Rolfe’s idea is that the only employee a visitor interacts with is the one who is doing the buying and manipulating the ingredients. He’s the one who knows how he put the drinks together and why he’s serving each one. “I feel like that kind of continuity is something that is drowned out, especially when you get to bigger spaces,” he says.
A sleek, white, 1930s-era marble bar accented with emerald green and gold runs through through the space. The floor gleams with tiny black and white tiles that are reminiscent of an old-school apothecary. Rolfe airbrushed the ceiling in gold leaf. Outside of the “hard hat stuff,” Rolfe did most of the renovations himself.
“It is 512-square feet, so I didn’t build the Coliseum or anything,” he laughs. “But the details matter when you’re in such an intimate environment, and it’s hard to get the details how you want them unless you do them yourself.”
A concise, well-organized menu revolves around regional and cultural themes, cold-pressed juices and quality ingredients. Visitors choose three cocktails from the list.

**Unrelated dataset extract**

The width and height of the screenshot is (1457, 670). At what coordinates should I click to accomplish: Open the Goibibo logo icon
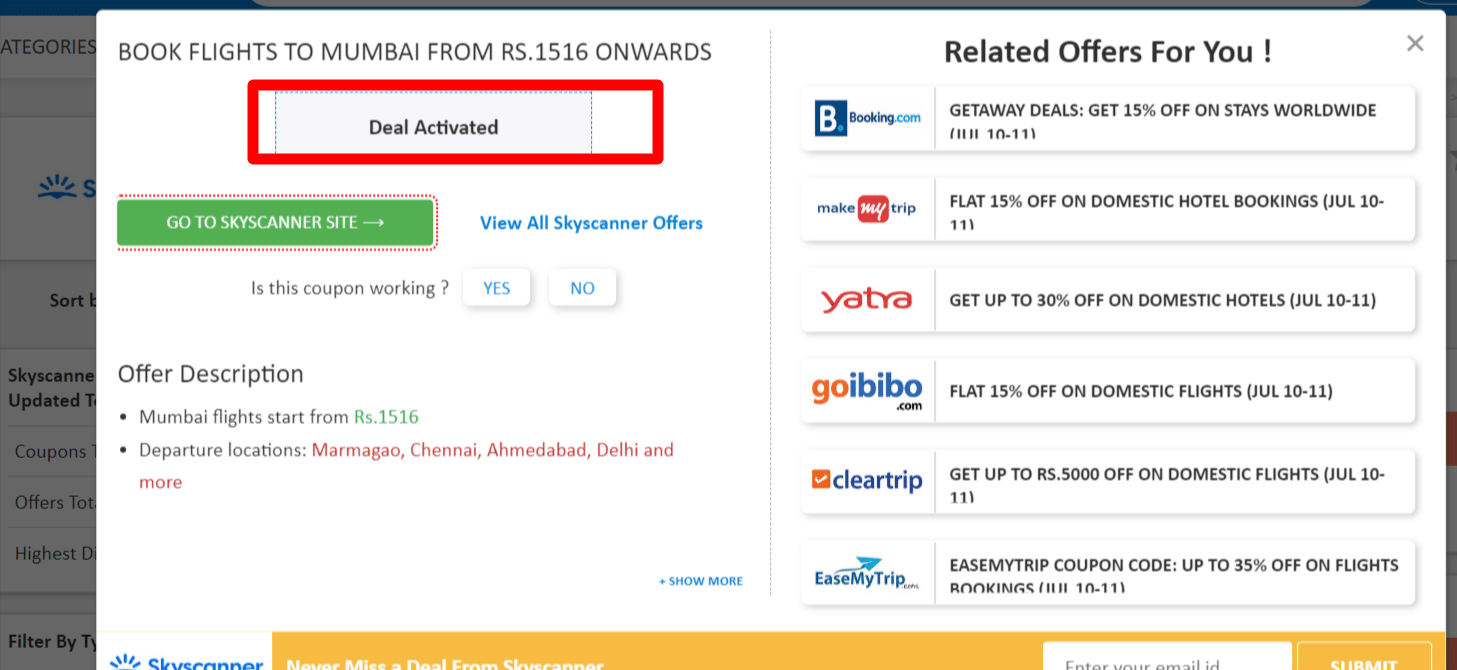coord(866,390)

With every seat located along the bar, patrons can interact with Rolfe, who hopes this will lead to deeper and more meaningful relationships.
The cocktail menu is laid out in terms of body — from lightest to heaviest. Rolfe hopes people go in order, but he’s open to whatever makes them happy. Rolfe considers what he calls his “customized cocktail progressions” to be similar to a coursed food menu. “The flavors and the weight of the cocktails around each other really allow you to get an experience unparalleled by traditional bar service.”

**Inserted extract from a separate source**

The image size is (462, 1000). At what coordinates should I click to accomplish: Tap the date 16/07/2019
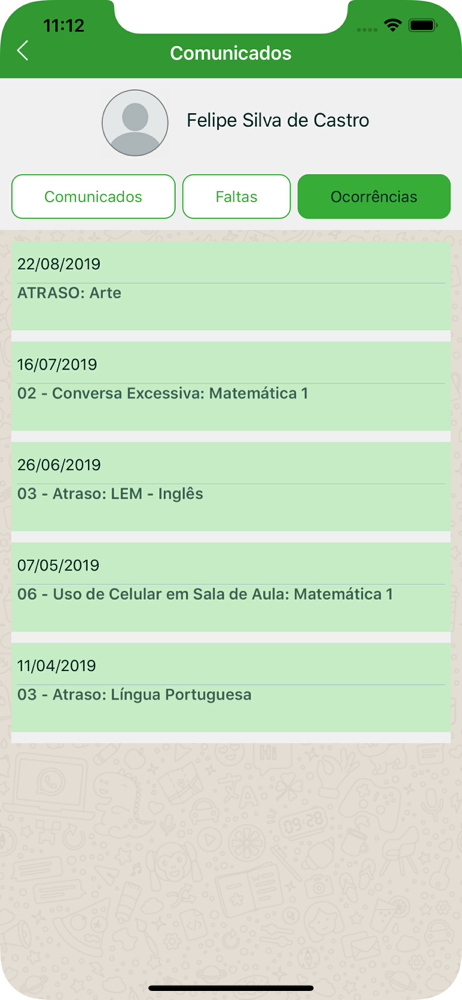[57, 365]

His first menu, which is Italian, starts the Explosione di Zenzero, a citrus cocktail with Hendrix gin, raw Caldonia honey from a Vermont farm, cold-pressed ginger juice, lime juice, and cucumber. It’s the lightest cocktail on the menu. From there, the menu progresses to a mid-bodied section bright with fresh-pressed fruit juices. Final sips include coffee-based cocktails, like a frothy espresso martini topped with coffee beans.
Rolfe considers a visit to Farmacia to be a before or after-dinner option, where you may go as a substitute for an appetizer or dessert course. “You come in and drink for an hour and take off,” he says.

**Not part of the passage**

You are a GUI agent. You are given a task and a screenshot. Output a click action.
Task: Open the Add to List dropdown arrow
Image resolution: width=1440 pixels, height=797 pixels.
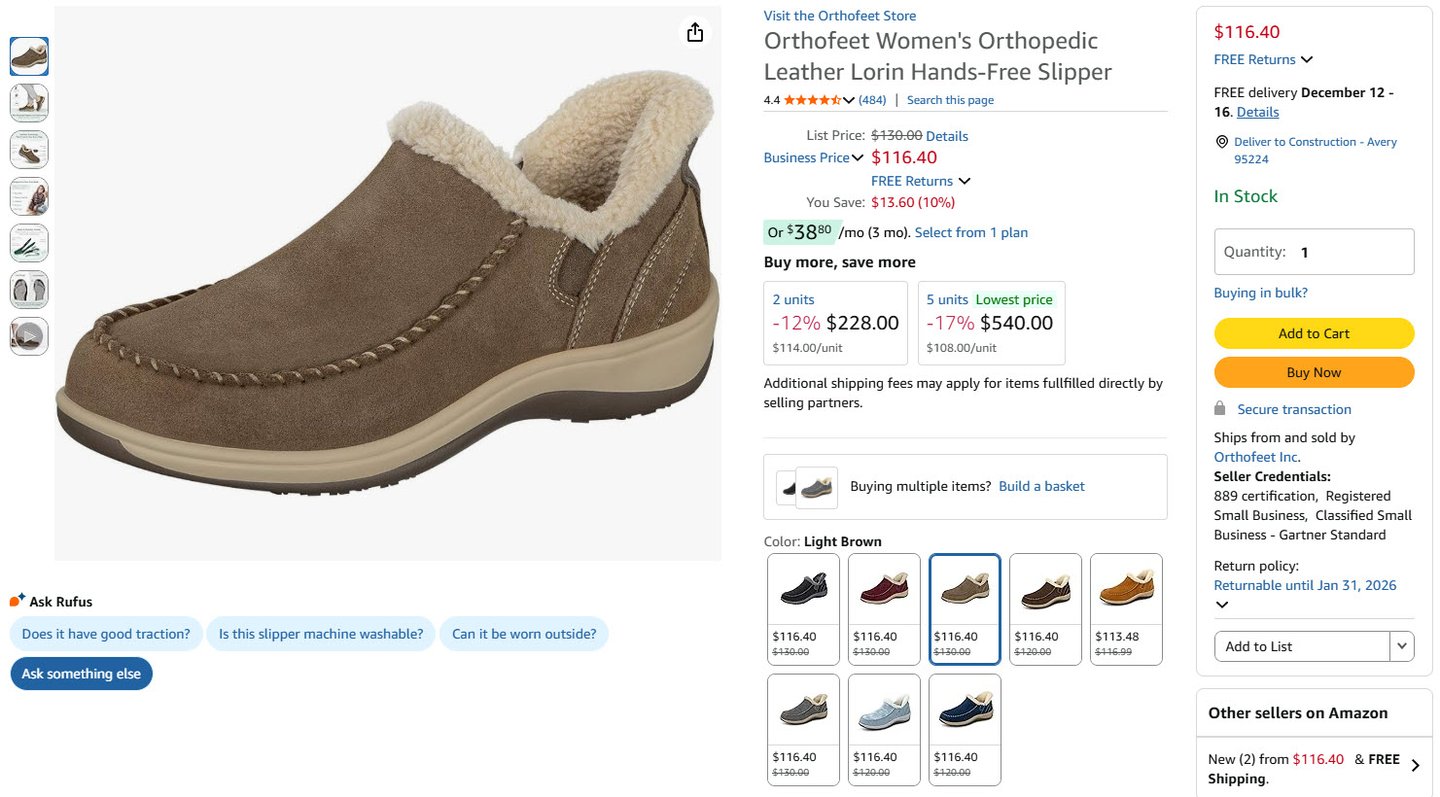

If someone can’t find something they like on the menu, Rolfe is there to make something else from the hundreds of options he can whip up off-menu. It’s part of developing a deeper relationship with a patron.
“I want it to be the antithesis of the experience where you walk into a bar, you sit down, they give you a menu, you ask about the menu, they don’t know, you order something, you don’t like it, you don’t talk about it because you feel bad.” He definitely doesn’t want anyone to feel bad if they don’t like something. After all, while there’s an idea of a perfectly balanced cocktail, what Rolfe knows from his wine experience is that what is “perfectly balanced to one guest is not perfectly balanced to another guest.” He can adjust cocktails so that they are perfectly balanced for any given person.
Farmacia will also offer a rotating menu of housemade bar snacks to accompany the cocktail program as palate cleansers.
The Italian menu includes fancy, nine-spice roasted mixed nuts; a white bean puree with raw garlic, olive oil, rosemary, and basil; pistachio gelato; and some other treats as well.
“I thought it was important to start with Italian. That’s the expectation anyways — and it’s familiar for the neighborhood.”
The menu will rotate about every 12 weeks — and he’ll pull inspiration from places, themes, ingredients that are intriguing him at the moment.
Conceptually, the food and drink offerings will change together, but Rolfe says that he isn’t trying to pair the food and cocktails. “But there’s a linear cohesive connection between the two. They are Italian-inspired and draw from the same flavors.”
“I just want people to realize that it is possible to get exceptional service and bespoke cocktails in an intimate environment without knowing a password or going in some unmarked door. My only gimmick is starting with the best product, and really listening to what you want.”
Opening hours are Wednesday through Saturday from 5 p.m. through midnight. It is located at 5 North Square, Boston.